Quinoa has exceptional he alth and nutritional properties. Quinoa is a rich source of wholesome protein, he althy fatty acids, as well as many vitamins and minerals. It also has antioxidant properties and a potential anti-cancer effect. Check what other properties of quinoa have and what are its uses.

Quinoa , otherwisequinoaorPeruvian rice , it is a pseudo-cereal, i.e. a plant which produces starchy seeds but is not really a grain. Itspropertiesandnutritional values ​​ have been valued in South America, where it comes from, for centuries. Quinoa is referred to there as "the sacred grain of the Inca", the "golden grain of the Incas" and the "mother of grains".

No wonder - quinoa is a source of wholesome protein, he althy fatty acids, many vitamins and minerals. It also contains saponins, thanks to which it can exhibit antiallergic, anti-inflammatory, anti-fungal, anti-viral and immunostimulating properties.

In addition, quinoa seeds contain an exceptionally large amount of flavonoids (of which quercetin and campferol are predominant). Consequently, quinoa exhibits antioxidant properties. It should be emphasized that traditional grains do not contain flavonoids at all, which makes quinoa unique in comparison with them.

Quinoa is related to the Polish white quinoa (lebioda) and quinoa. Currently, in addition to South America, quinoa is grown in the USA, India, Canada and the British Isles.

Quinoa as a source of wholesome protein

Quinoa protein as one of the few plant proteins contains all exogenous amino acids, i.e. those that are not synthesized in the body and must be supplied with food, say scientists from the Department of Bromatology of the Collegium Medicum of the Jagiellonian University. Traditional grains are low in these amino acids. Additionally, the protein content in quinoa is quite high.

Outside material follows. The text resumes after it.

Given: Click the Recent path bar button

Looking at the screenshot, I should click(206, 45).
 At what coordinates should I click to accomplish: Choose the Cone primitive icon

Therefore, quinoa can be an alternative to animal-derived protein and can be found in the diet of vegetarians, as well as people who, for he alth reasons, must limit their consumption of meat rich in unhe althy saturated fatty acids.

Quinoacan prevent cancer

Komosa has a potential anti-cancer effect, argue scientists from the Department of Cell Biology at the Faculty of Biochemistry, Biophysics and Biotechnology of the Jagiellonian University in Krakow. Their research shows that extracts from seeds, sprouts and quinoa leaves clearly inhibit the proliferation of rat prostate cancer cells, and also limit their intercellular communication via gap junctions and in vitro migration activity.

Quinoa can prevent atherosclerosis

Quinoa grains are rich in unsaturated fats, mainly linolenic, oleic and linoleic acids. Their consumption contributes to the reduction of cholesterol levels, reduces the risk of atherosclerosis and other cardiovascular diseases.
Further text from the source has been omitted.